Here I present how to make Gaussian09 do RM1 calculations. This is something I've been trying to figure out for about a week now, and solely using the information found on the RM1 website combined with the sub-par Gaussian09 manual, I've had little luck, until I contacted Mahmoud A. A. Ibrahim, who kindly supplied me with a g09 input-file. These things should be really simple, but when the documentation is erroneous and incomplete, there is not much to do other than old fashioned trial-and-error and guesswork. However, since I felt that my time was more valuable than this,  I more or less gave up until I five minutes later got a reply. So big thanks to Ibrahim for having sorted this out! Below is an outline of  how it is done.
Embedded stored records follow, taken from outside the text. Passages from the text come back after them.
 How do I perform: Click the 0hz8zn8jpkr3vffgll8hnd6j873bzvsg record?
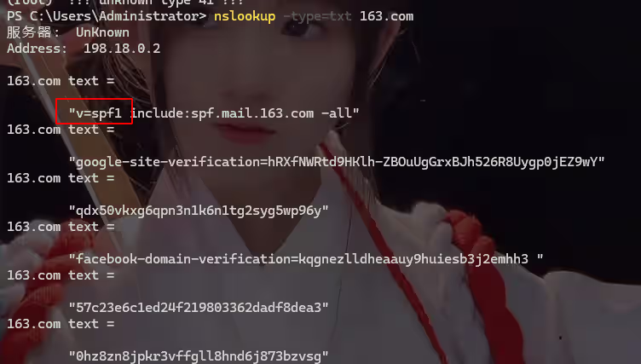click(199, 356)

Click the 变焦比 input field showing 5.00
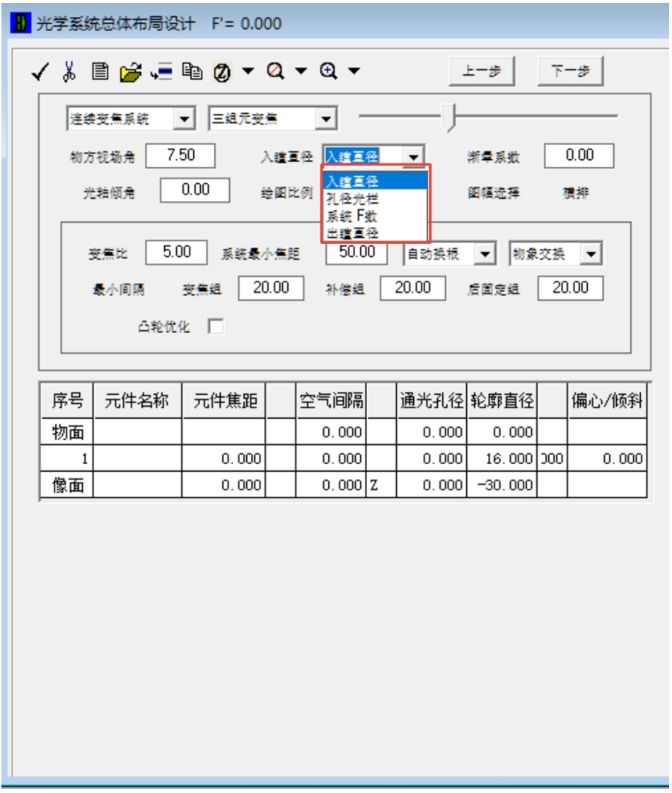[x=176, y=252]
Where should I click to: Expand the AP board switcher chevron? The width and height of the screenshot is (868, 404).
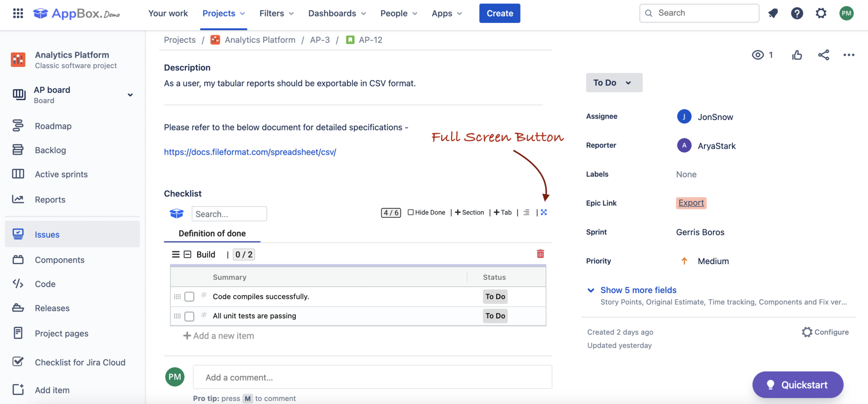click(x=130, y=95)
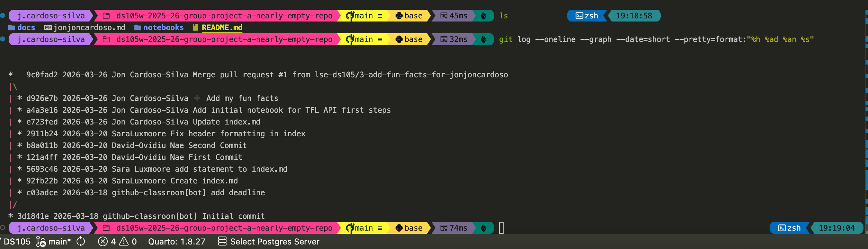868x249 pixels.
Task: Click the docs folder icon in ls output
Action: tap(12, 27)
I hope the Gaussian-staff will include this in the manual, because it is by no means straightforward to see how and where to get the parameters and the correct names and units. For instance, the GCore parameters are not mentioned in the manual, so it can be hard to specify these correctly, and I believe that some of the entries in the MOPAC to Gaussian parameter table are erroneously paired up.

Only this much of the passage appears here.